= EXERCISE DIRECTIONS =
Below are the entries. Transcribe exactly the lines from the one with "با همیم (553, 816)" through the one with "[Log in to your account] (487, 52)", ends included, and leave out all others.

── INFORMATION

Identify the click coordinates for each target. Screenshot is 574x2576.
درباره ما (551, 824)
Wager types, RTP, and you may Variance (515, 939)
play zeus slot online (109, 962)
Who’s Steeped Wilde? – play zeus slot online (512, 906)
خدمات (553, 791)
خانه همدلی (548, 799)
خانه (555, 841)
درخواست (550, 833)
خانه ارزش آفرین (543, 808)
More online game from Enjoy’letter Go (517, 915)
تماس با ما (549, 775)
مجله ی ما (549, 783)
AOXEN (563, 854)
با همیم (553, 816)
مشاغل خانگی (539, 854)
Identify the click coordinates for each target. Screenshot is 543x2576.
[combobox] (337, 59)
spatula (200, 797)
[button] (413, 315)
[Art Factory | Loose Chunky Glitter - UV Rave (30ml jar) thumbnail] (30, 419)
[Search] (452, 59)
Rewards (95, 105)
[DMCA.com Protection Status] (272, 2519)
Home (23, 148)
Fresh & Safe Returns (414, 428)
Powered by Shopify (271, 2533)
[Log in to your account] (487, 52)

────
── INFORMATION

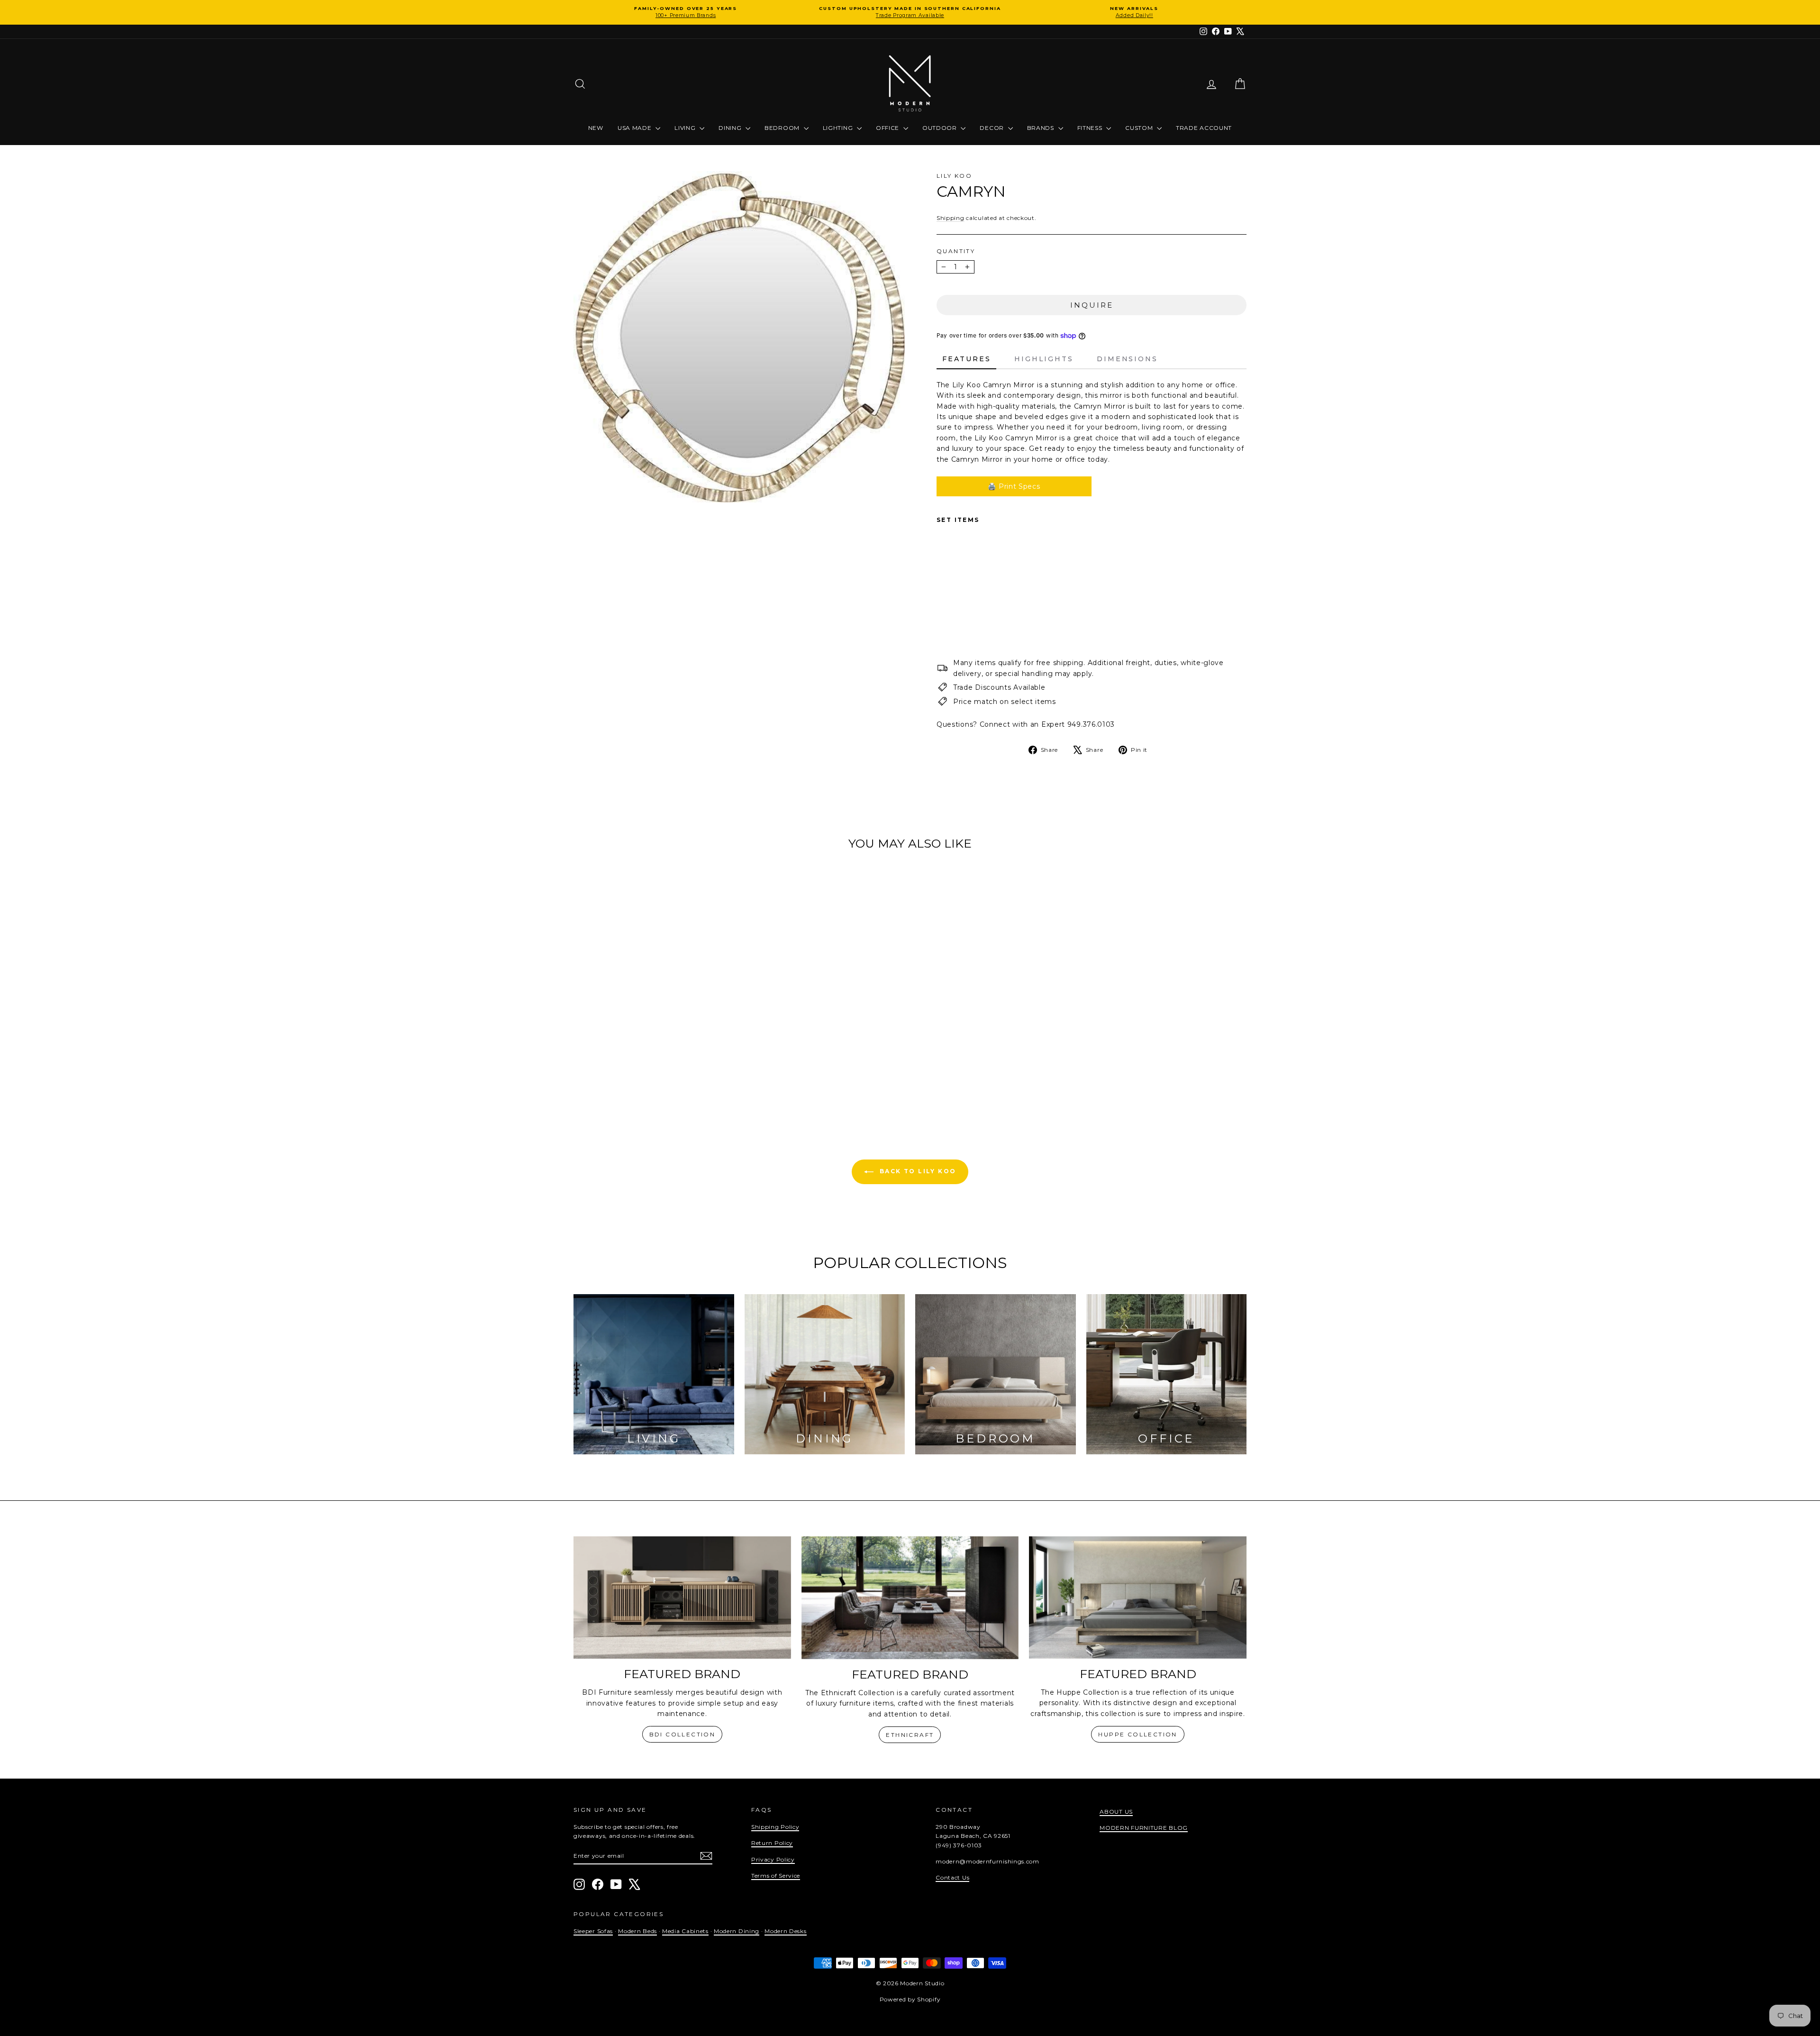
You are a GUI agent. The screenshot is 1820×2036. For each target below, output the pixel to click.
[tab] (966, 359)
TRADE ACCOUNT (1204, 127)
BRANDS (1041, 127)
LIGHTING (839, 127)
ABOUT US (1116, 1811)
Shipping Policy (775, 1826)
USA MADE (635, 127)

────
── INFORMATION

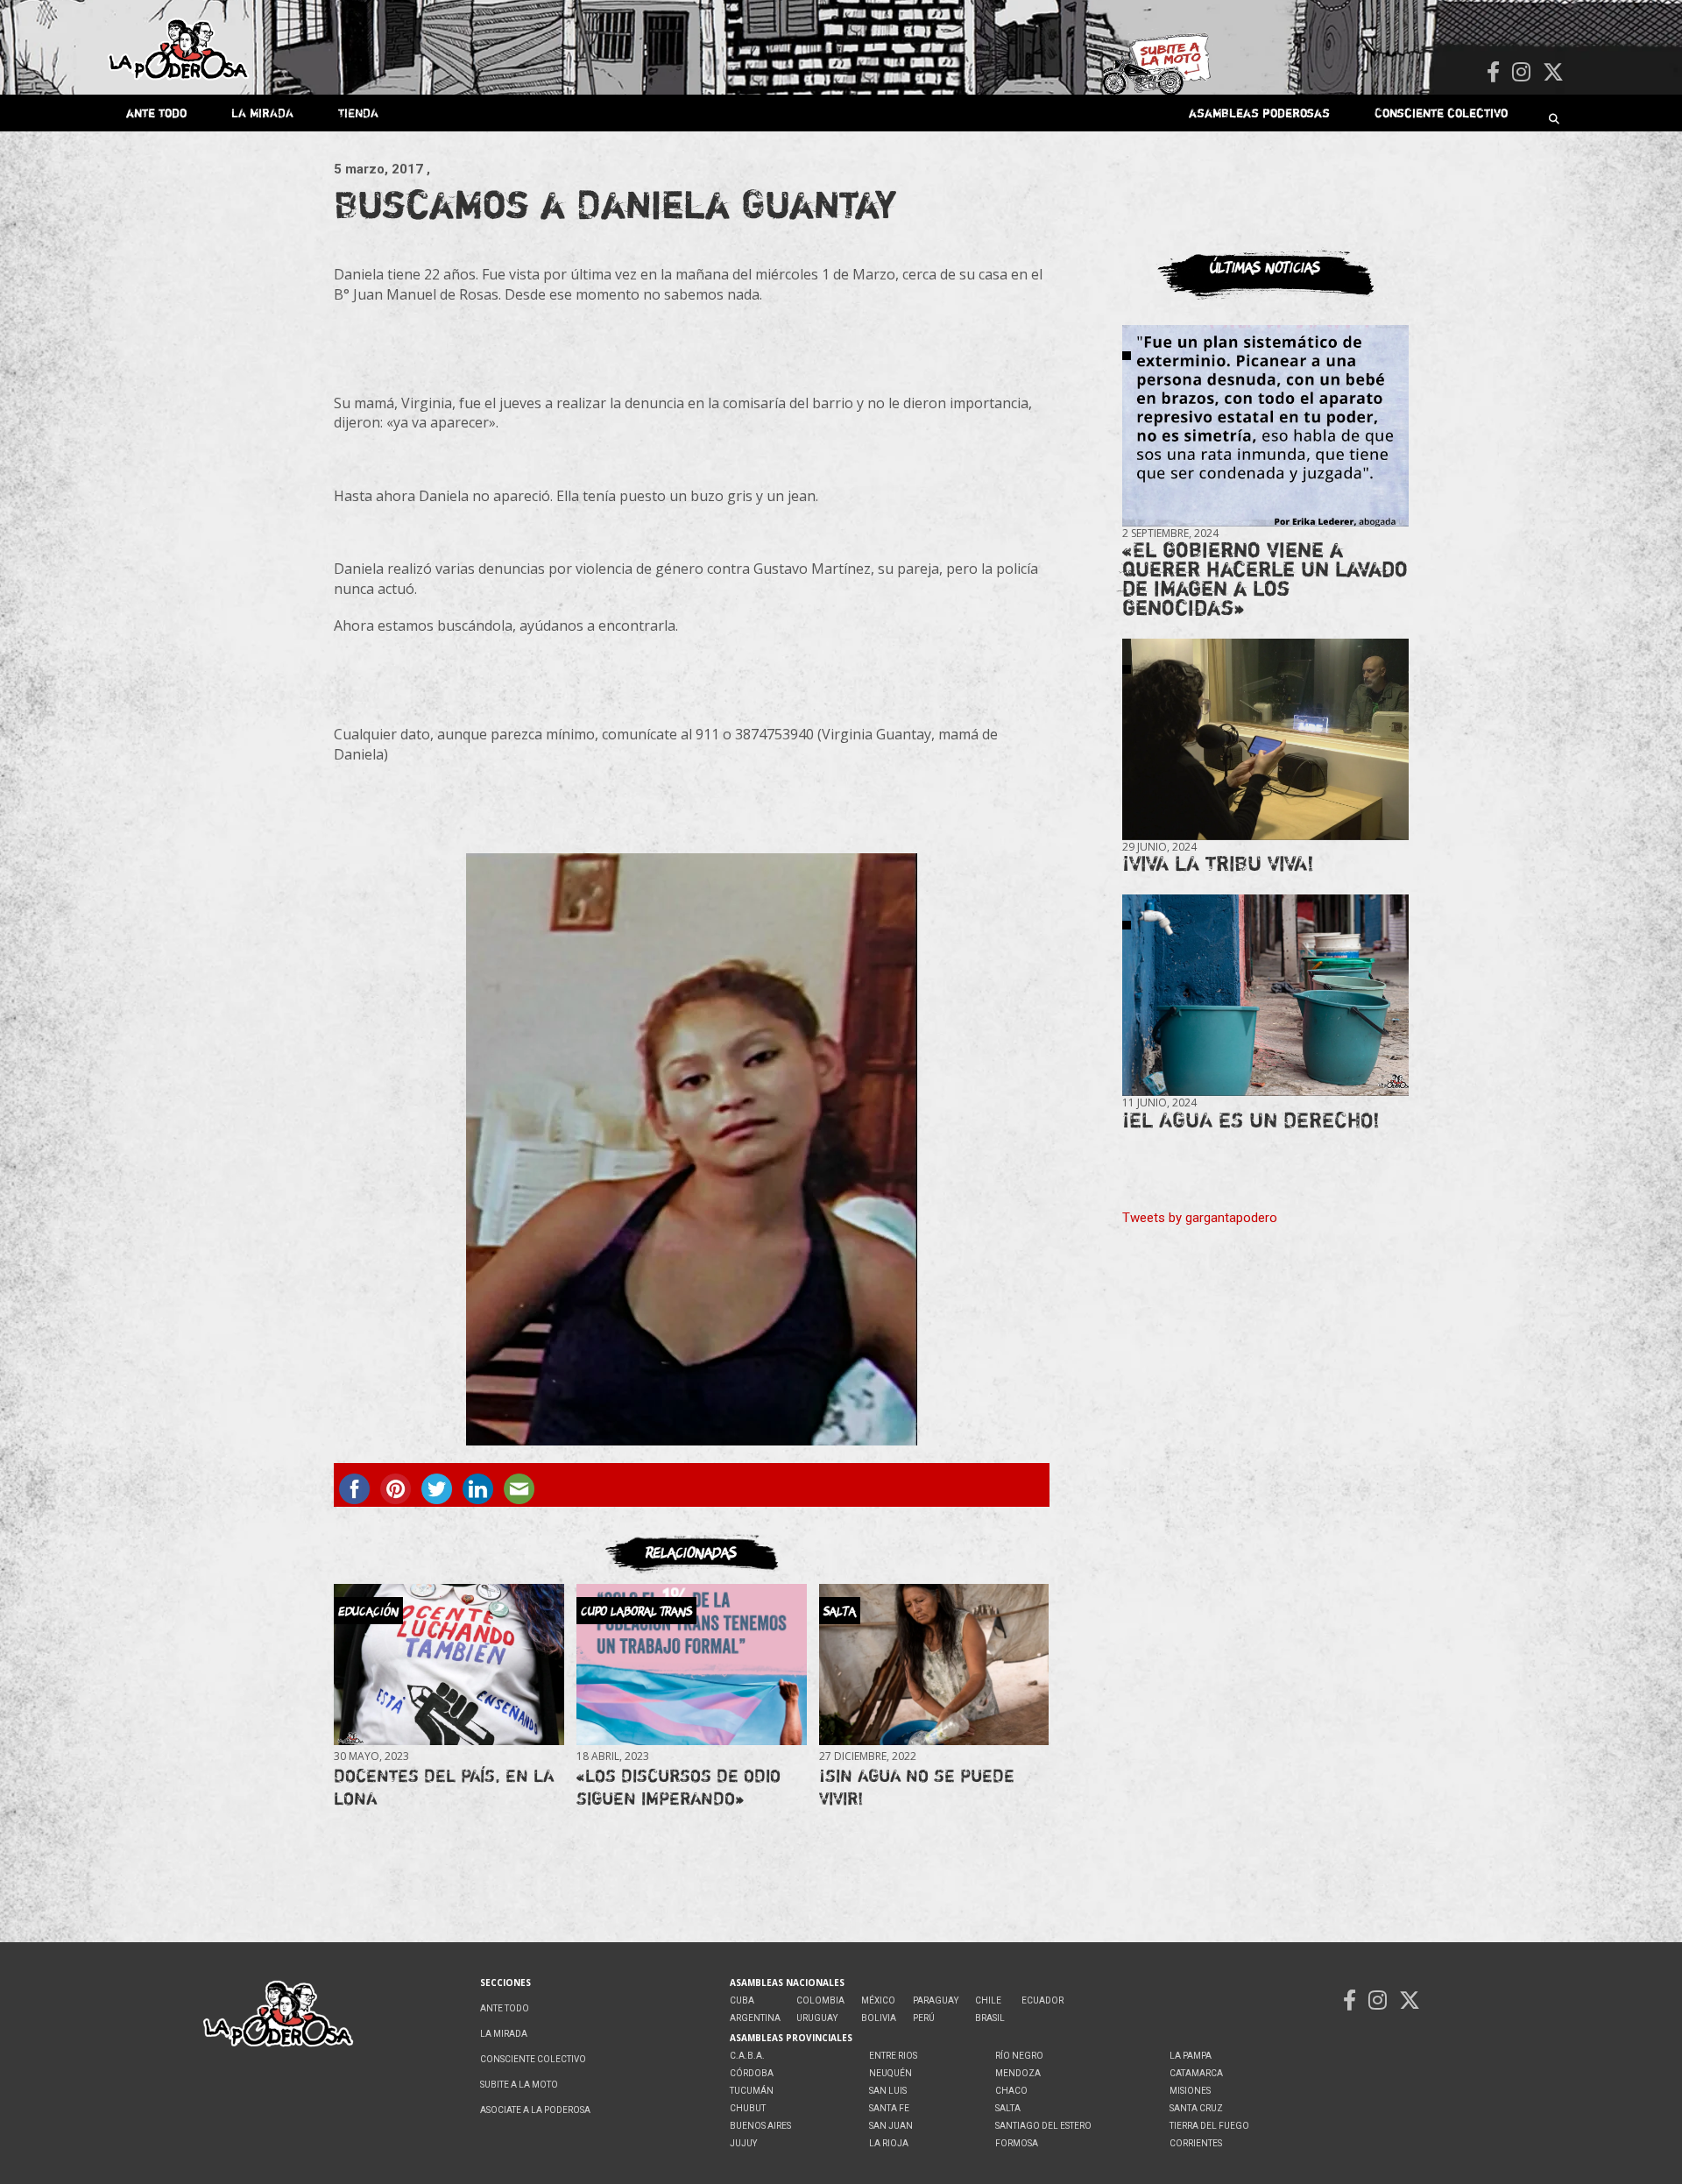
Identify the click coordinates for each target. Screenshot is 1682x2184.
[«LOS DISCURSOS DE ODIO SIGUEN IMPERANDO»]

────

= TASK RESULT =
با همیم (553, 816)
مشاغل خانگی (539, 854)
Identify the click coordinates for each target. Screenshot is 543x2576.
[combobox] (337, 59)
spatula (200, 797)
[button] (413, 315)
[Art Factory | Loose Chunky Glitter - UV Rave (30ml jar) thumbnail] (30, 419)
[Search] (452, 59)
Rewards (95, 105)
[DMCA.com Protection Status] (272, 2519)
Home (23, 148)
Fresh & Safe Returns (414, 428)
Powered by Shopify (271, 2533)
[Log in to your account] (487, 52)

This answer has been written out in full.